» Text under study
* * * * *
Metal is a constant – It is part of who I am

We love it when people send us stories, such as this by Paul who told us:

I came across this website several days ago, and wanted to share a brief story of how metal has been my companion!

It was late 1994, I had just turned 11 years old. I was listening to my personal cassette player with my headphones on, when my dad walked up to me and handed me a cassette, followed by the words “don’t let your mother know you’ve got this”. It was Machine Head’s debut album Burn My Eyes.
* * * * *
» Stored data

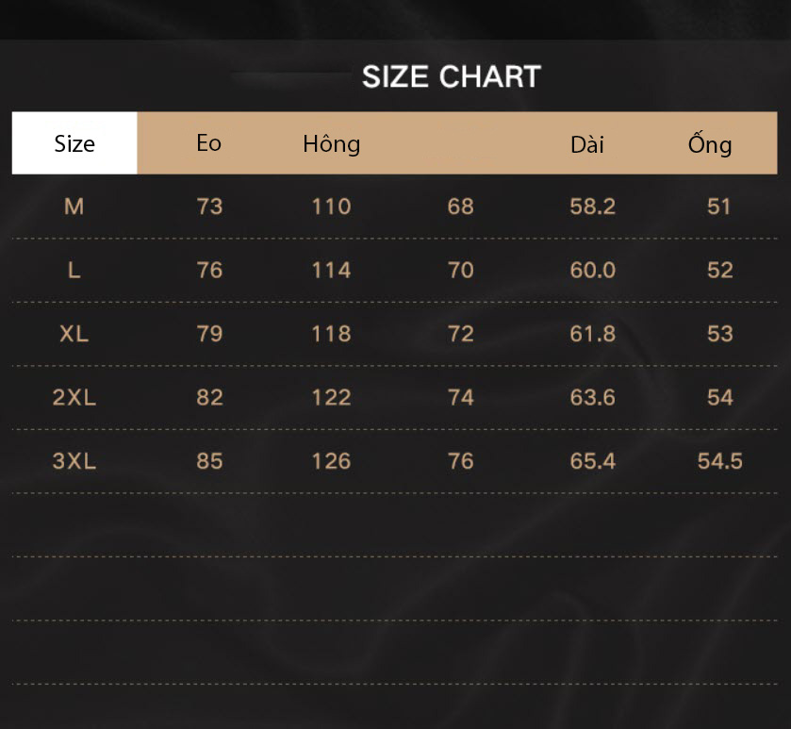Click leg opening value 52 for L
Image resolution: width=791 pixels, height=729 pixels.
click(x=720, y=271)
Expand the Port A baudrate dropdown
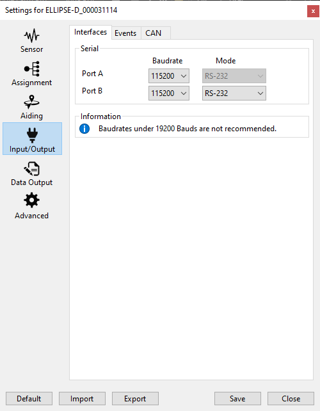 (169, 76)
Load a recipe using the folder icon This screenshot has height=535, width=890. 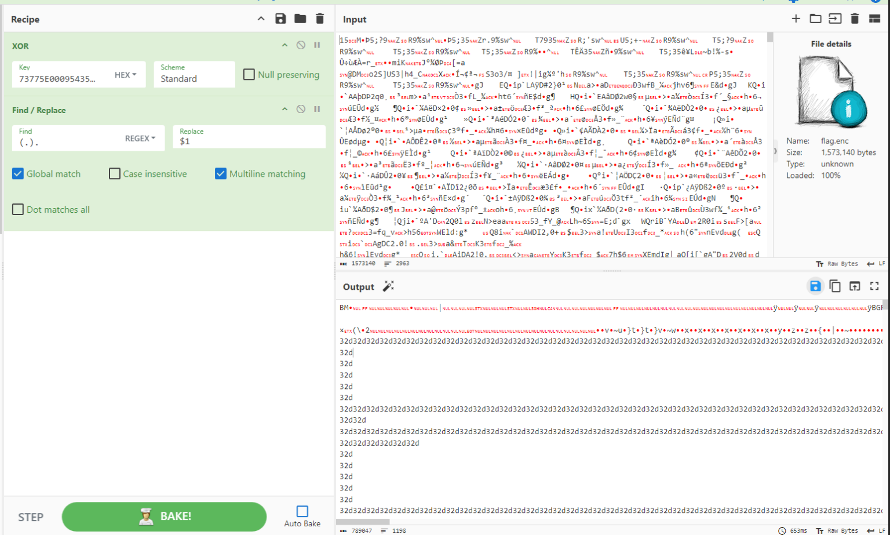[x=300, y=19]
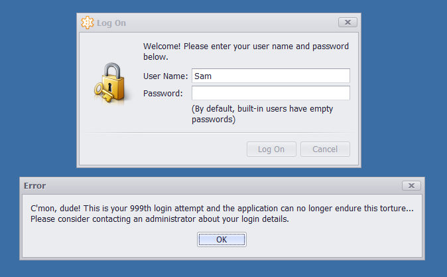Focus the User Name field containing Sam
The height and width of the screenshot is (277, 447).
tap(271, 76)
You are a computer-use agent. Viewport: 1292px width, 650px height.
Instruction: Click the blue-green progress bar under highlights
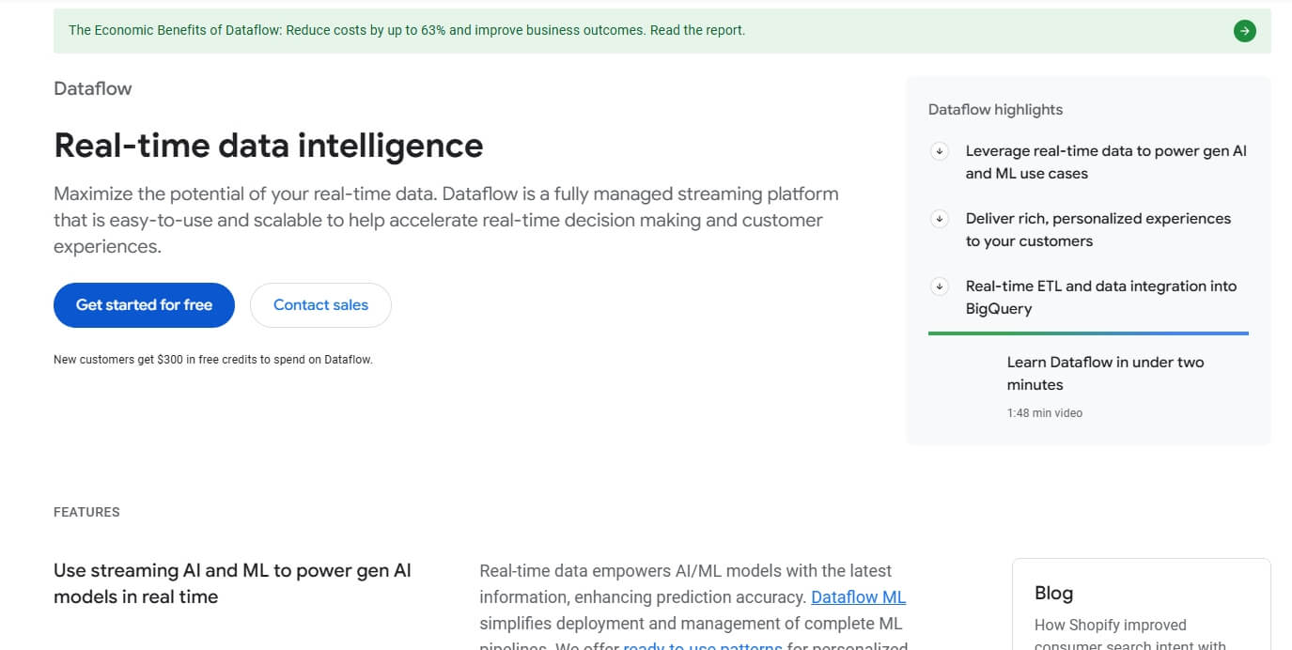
* * * * *
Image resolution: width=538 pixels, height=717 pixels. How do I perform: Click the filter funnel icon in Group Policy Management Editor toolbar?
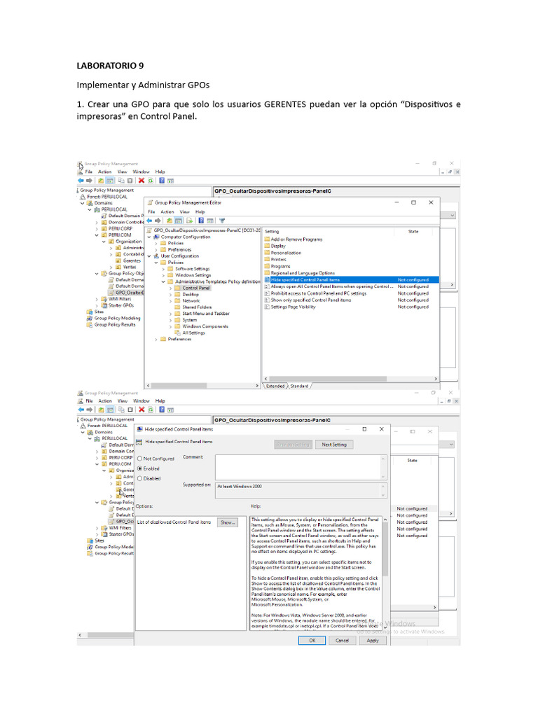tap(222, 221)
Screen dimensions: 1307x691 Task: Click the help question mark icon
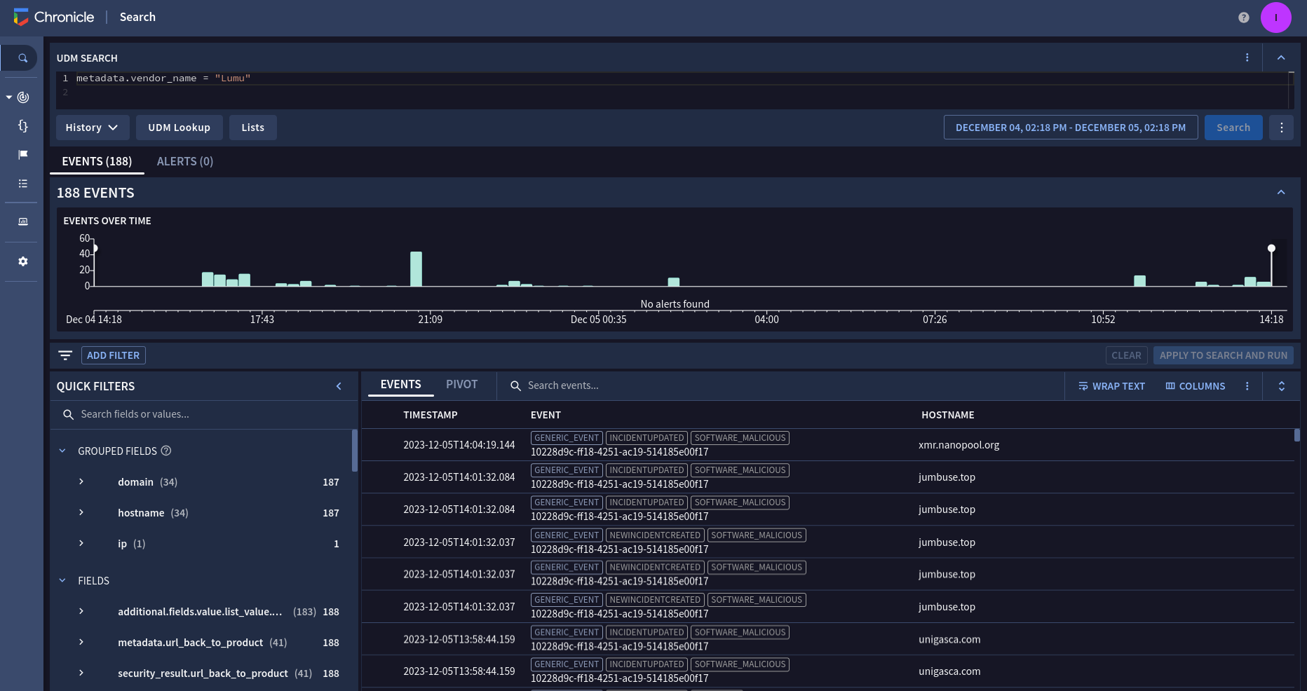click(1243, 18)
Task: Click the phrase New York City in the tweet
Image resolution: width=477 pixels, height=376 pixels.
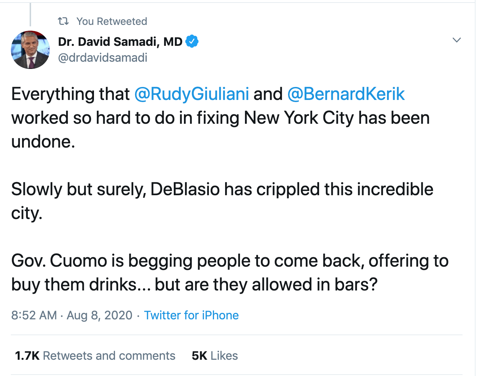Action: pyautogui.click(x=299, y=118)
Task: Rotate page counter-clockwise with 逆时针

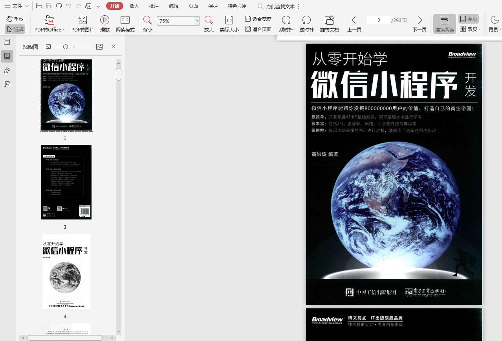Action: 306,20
* * * * *
» Actions to take
(1) Transcribe, word for word, the part of the story about metal that opens with the words containing "Metal is a constant" and closes with "been my companion!".
(2) Pick up the story about metal after its last sentence and continue writing it.

» Answers to the problems
(1)
Metal is a constant – It is part of who I am

We love it when people send us stories, such as this by Paul who told us:

I came across this website several days ago, and wanted to share a brief story of how metal has been my companion!

(2)
That moment was a game changer for me…

Life as a child was difficult. It was normal. Or so I thought at the time. I grew up in a hostile home. To the outside all seemed normal, but behind closed doors from as far back as I can remember (on record age 4 or 5) through to 16 or so, I was abused. Violence, physical attacks, verbal and emotional abuse daily. My mum struggled with severe depression and was filled with rage. That’s the background to set the scene…

As a young boy I listened to what my mum listened to as it was played at home – Status Quo, Queen, ELO and the like. My dad listened to a lot of Alice Cooper, Sex Pistols and Iron Maiden. I soon discovered other bands from the sample cassettes that came with Kerrang! and Metal Hammer magazines that my dad would buy himself. I particularly liked early Cathedral. But it was that day in 1994 when I put that cassette into my player that my dad gave me, and the opening song, Davidian started… wow! And the rest of the album was crushing too, all the way through to Block, with its aggressive and blunt chorus that had me hooked! I’d not heard anything like it… that heavy… that intoxicating (that’s the best way to describe it).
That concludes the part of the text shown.